The second section opened with a madrigal by Claudio Monteverdi. It was not an instrumental performance of the madrigal as it was written by Monteverdi himself, but rather a set of diminutions on the upper part, played by Mayah Kadish. This is part of a fairly recent development. Diminutions were an important genre in Italy in the decades around 1600, and several treatises were published which instructed the reader how to make his own diminutions. They include examples, and these are often performed. Recently several performers have started to use the treatises as what they are intended for, and play diminutions of their own making. This is a very important development which can result in exciting 'new' early music. The diminutions were followed by a sonata by Giovanni Battista Fontana, one of the main composers of virtuosic instrumental sonatas.

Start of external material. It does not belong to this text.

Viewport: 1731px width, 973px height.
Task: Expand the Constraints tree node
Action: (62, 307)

Fontana was a violinist by profession, and so was Biagio Marini, who left a large repertoire of vocal and instrumental music, of which a considerable part has been lost. His Opus 1 is called Affetti Musicali; this title can be considered programmatic, as the expression of affetti was one of the main purposes of the new style. This collection, dating from 1617, includes sinfonias for two instruments and basso continuo, intended for either two cornetts or two violins. With the ensuing piece, Bergamasca, we took a step towards the last quarter of the 17th century. This piece was taken from a collection of compositions for a string bass and basso continuo by Giovanni Battista Vitali. He used the word violone for this instrument, but that should not be interpreted as the 16' instrument that is often used in baroque orchestras, but rather as something comparable with the cello. In this piece the cello that Anastasia Baraviera played, may have been appropriate. In the earlier repertoire it was rather anachronistic, as until the last quarter of the 17th century it was the viola da gamba or the bass violin that was used as string bass. This piece is based on a basso ostinato, another very popular form of the time. The sonata by Francesco Turini that ended this section was also dominated by repetition, not a basso ostinato, but repeated material of a different kind.

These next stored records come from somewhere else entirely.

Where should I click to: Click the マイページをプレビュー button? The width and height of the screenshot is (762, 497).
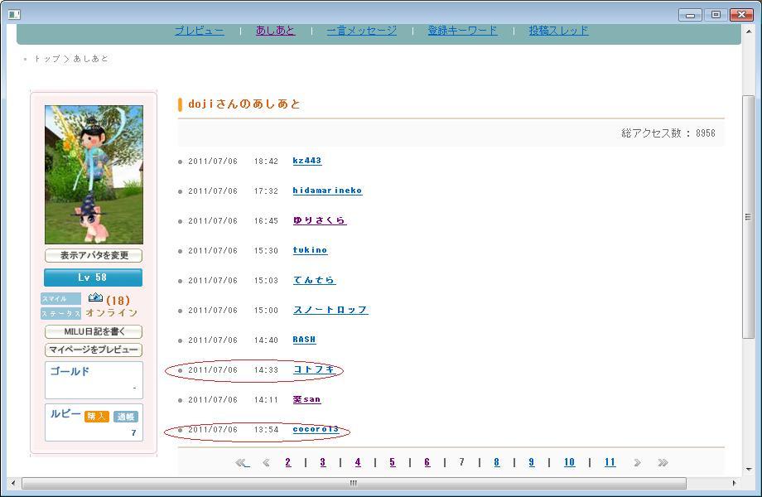pyautogui.click(x=93, y=350)
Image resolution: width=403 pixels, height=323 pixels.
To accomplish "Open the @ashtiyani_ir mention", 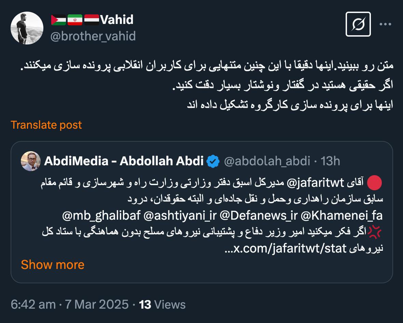I will [x=180, y=216].
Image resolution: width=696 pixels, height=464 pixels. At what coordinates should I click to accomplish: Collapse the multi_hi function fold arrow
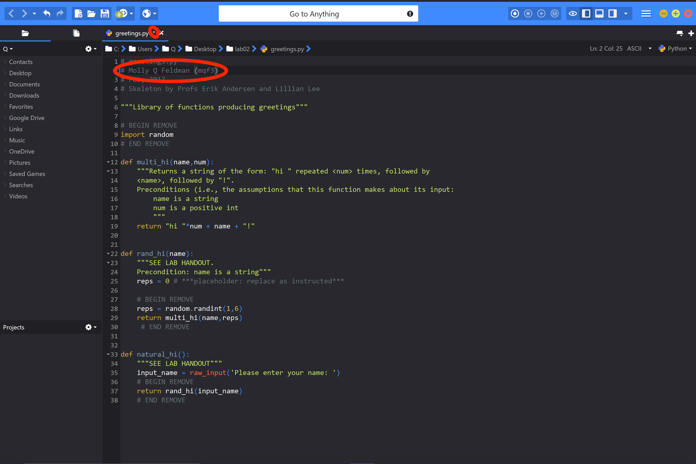tap(108, 162)
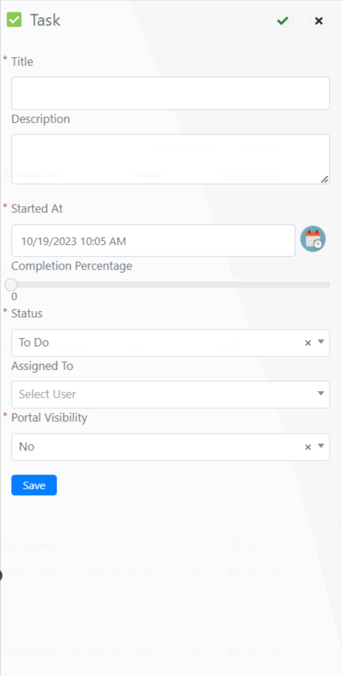342x676 pixels.
Task: Open the Status dropdown showing To Do
Action: pos(170,343)
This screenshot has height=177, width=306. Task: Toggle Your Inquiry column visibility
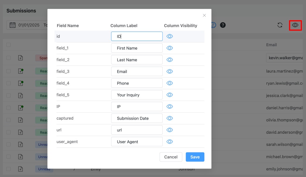click(x=170, y=95)
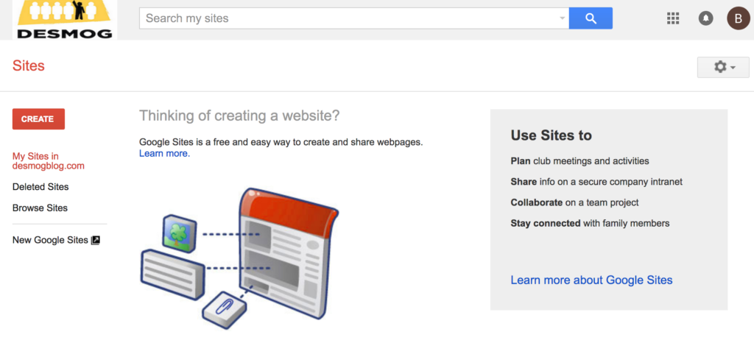Open Deleted Sites in sidebar
This screenshot has height=343, width=754.
tap(40, 187)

In the fourth and last section we heard more than mentioned in the programme. It opened with an organ solo, played by Marco Crosetto, an instrumental version of Andrea Gabrieli's madrigal Giovane donna sott'un verde lauro, which was then played with diminutions, this time by Ignacio Ramal. We then heard a solo on the theorbo, played by Gianluca Geremia, which led to one of the sinfonias by Salamone Rossi, who was Jewish and has become best-known for his psalm settings in Hebrew. The programme ended with another piece based on a repeated pattern, the Folia. Andrea Falconieri is certainly not an unknown quantity. His oeuvre is well represented on disc. One of the better-known pieces is the one with which the ensemble ended its concert, the Folias echa para mi Seņora Doņa Tarolilla de Garallenos. It is quite popular among performers and that is not without a reason. It is a brilliant and exciting piece in which they can let their hair down.

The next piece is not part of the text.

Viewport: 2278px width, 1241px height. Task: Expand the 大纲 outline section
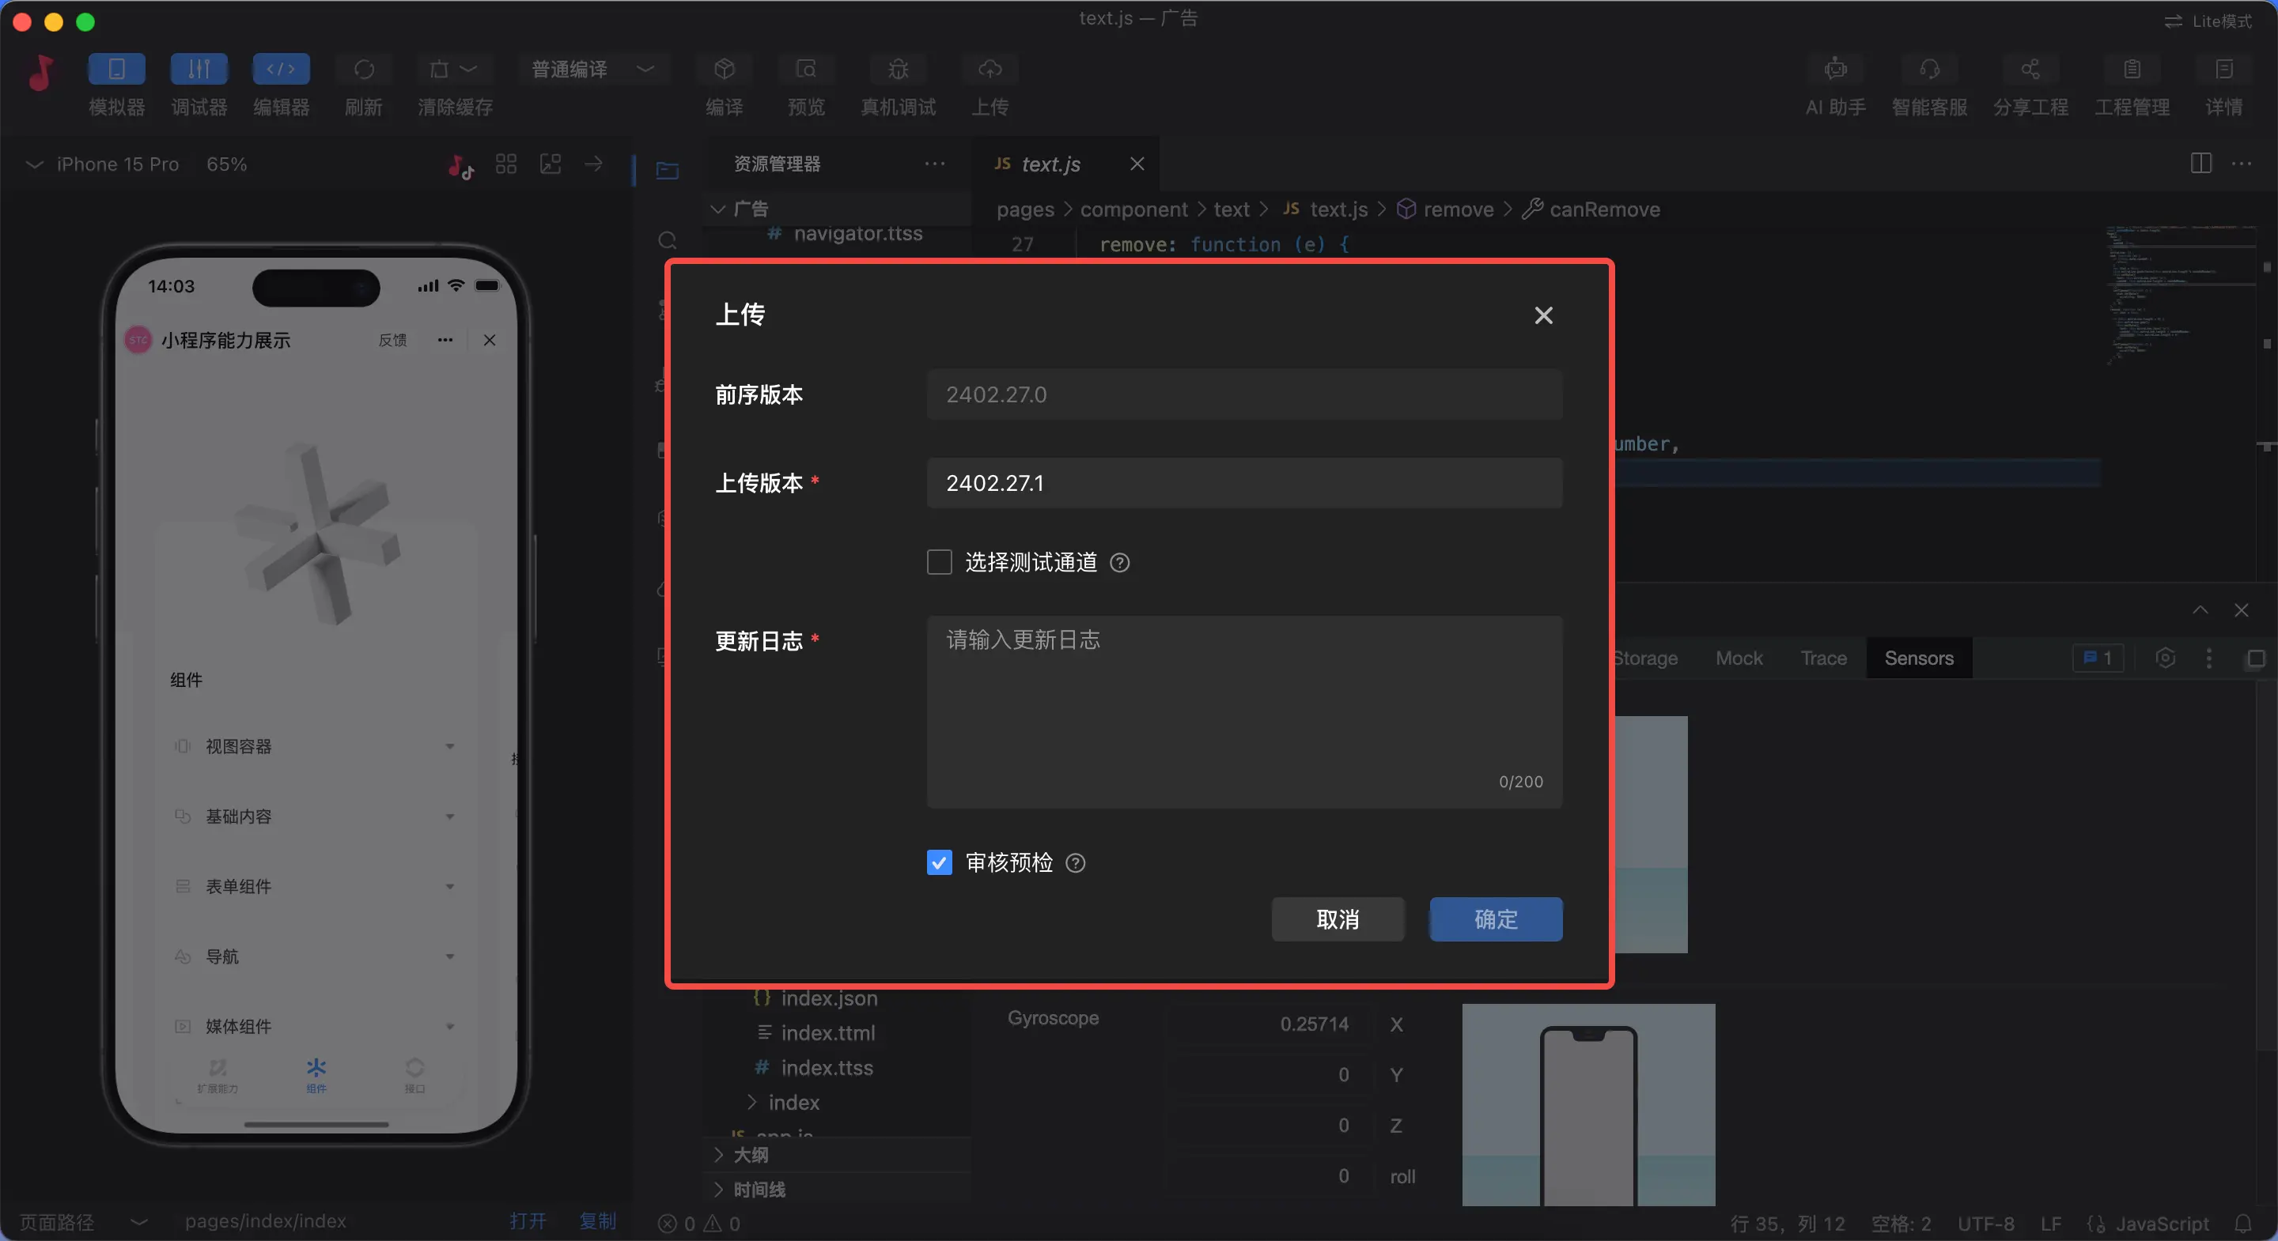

And that is exactly what the members of La Vaghezza did. The ensemble has won several prizes in competitions in Italy and Germany, and that is easy to understand. I liked their engaging style of playing and their visible enthusiasm. Their technical skills are impressive, and they have what it takes to bring the repertoire of the early baroque era to life. Performers need creativity and the courage to take risks. The members of La Vaghezza showed that they fully understand this. They are not afraid of contrasts in tempo and dynamics, which are important features of this repertoire. Their performances were rightly received with great enthusiasm, which led to an encore.

La Vaghezza is an ensemble to keep an eye on, and definitely worth being invited to the Utrecht Early Music Festival.